Let's do a thought experiment - imagine if Twitter changed its service so that the number of followers one had was completely hidden from public view. So when you encountered a person on Twitter and looked at their profile, you'd have no idea if they had 5 or 50,000 followers. Would that change how you used Twitter? Would that change how you decided to follow people or what weight you gave to their tweets?
What if we went further and simply got rid of all numbers on Twitter, public or private. No one would know how many followers they themselves had, no one would know if their tweets got favorited or retweeted. People would simply talk to each other and see what they had to say, without having to worry about all the metrics that have become so commonplace on social networks. You'd still have indications of whether you were popular or if people liked things you tweeted, but they'd be more natural and less robotic.

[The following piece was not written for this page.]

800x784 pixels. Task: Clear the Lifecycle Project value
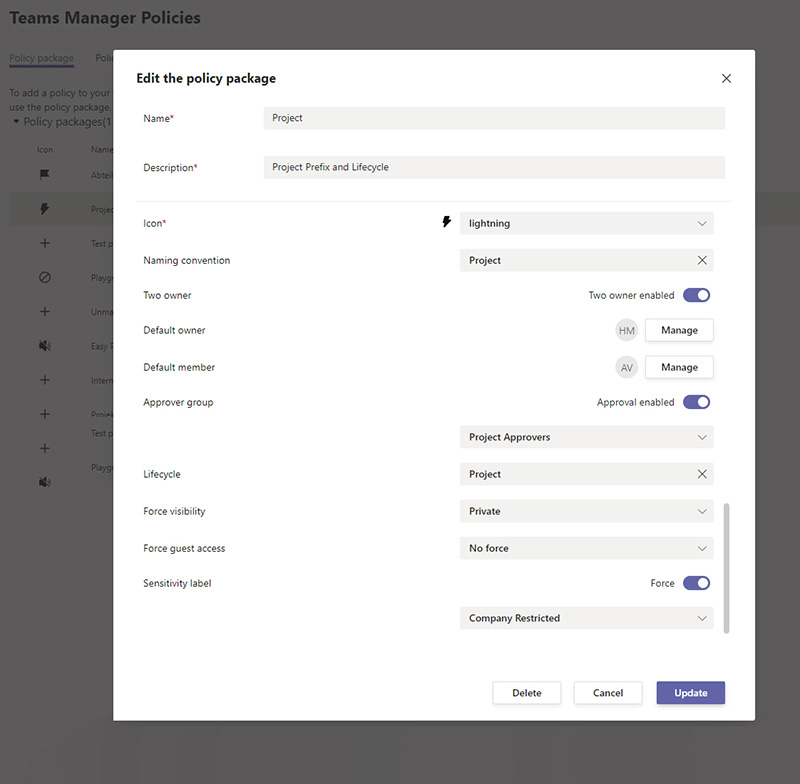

In real life we don't go around with the number of our friends plastered on our forehead. We don't have metrics to figure out how many times the joke we told at a party was then retold to others. We interact more naturally than that, and it has worked for thousands of years. We actually are forced to observe others to determine if we like them, instead of distilling their entire self down to a number. We don't know everything about everyone all the time, and that can be a good thing. The unknown can spur us on to find out more and seek out people we might not have interacted with if we saw they only had eleven followers.

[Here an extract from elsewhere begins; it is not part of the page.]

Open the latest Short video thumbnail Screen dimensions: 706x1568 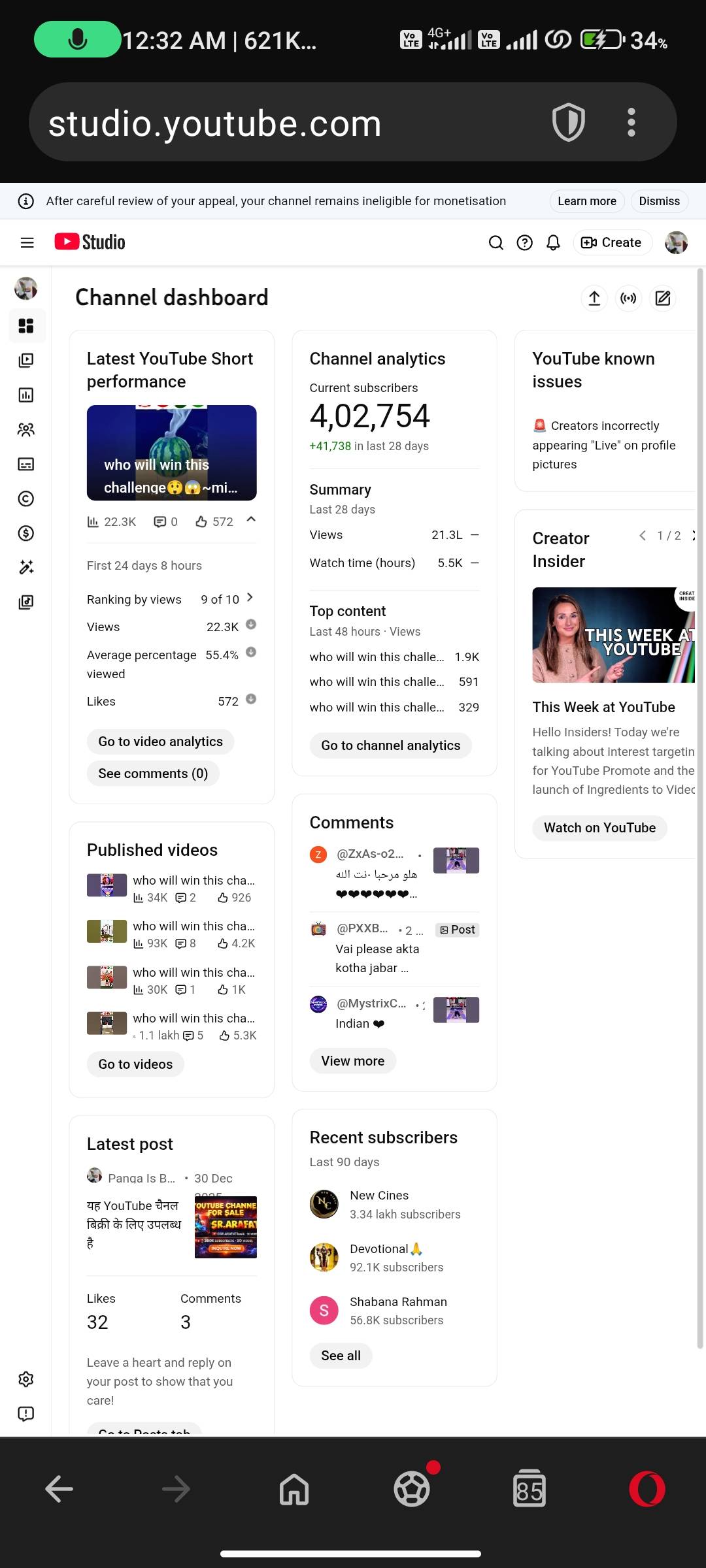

However, I see the counter-argument that these numbers are simply a short-cut, a way to quickly determine social dynamics without having to really understand social dynamics. You can tell immediately if a joke is funny by the number of favs and retweets the joke gets. You don't have to pick up on any social cues anymore, it's simply mathematics. I'm sure this appeals greatly to people that are bad at socializing in real life and like the more simplified set-up that boils things down to clear and obvious data points. It's probably not a coincidence that computer geeks are the ones that created these systems.
But, ultimately I don't think this distillation of socializing down to numbers is a good thing. I do realize I might just be living in the past and have some idealized view of social interactions before the internet. However, I think these numbers are stripping a layer away from our humanity that is important. When we focus more on the numbers and less on the actual people behind the numbers, we lose something. Our interactions become skewed towards getting those numbers, and socializing becomes more a video game with a set goal, rather than simply enjoying people's company.

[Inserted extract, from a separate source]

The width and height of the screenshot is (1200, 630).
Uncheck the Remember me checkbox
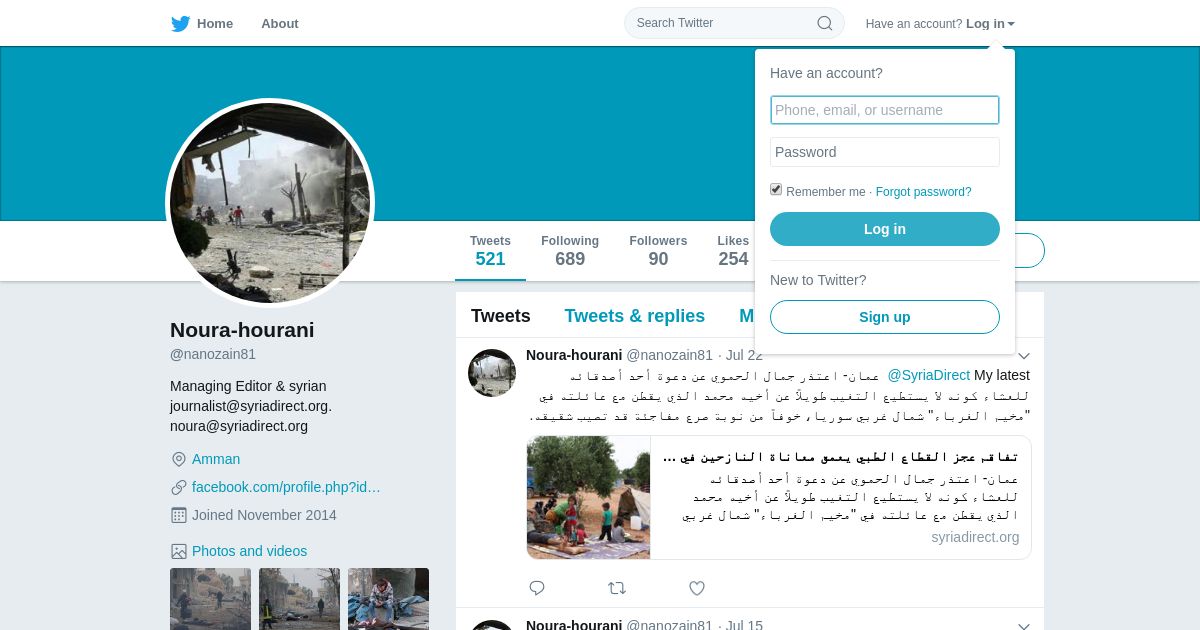click(776, 190)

What's the solution though, can this trend be reversed?
I think if someone did create a new social network similar to my thought experiment, without any stats or metrics, that might help eliminate this phenomena. People would sign up and start interacting with others, not knowing how many followers they had on the service or whether their posts got shared or liked. They’d start to care more about the actual interactions, because that’s all there would be. I'm not sure this network would be successful, but at least it would be something different and pull us ever so slightly back into reality.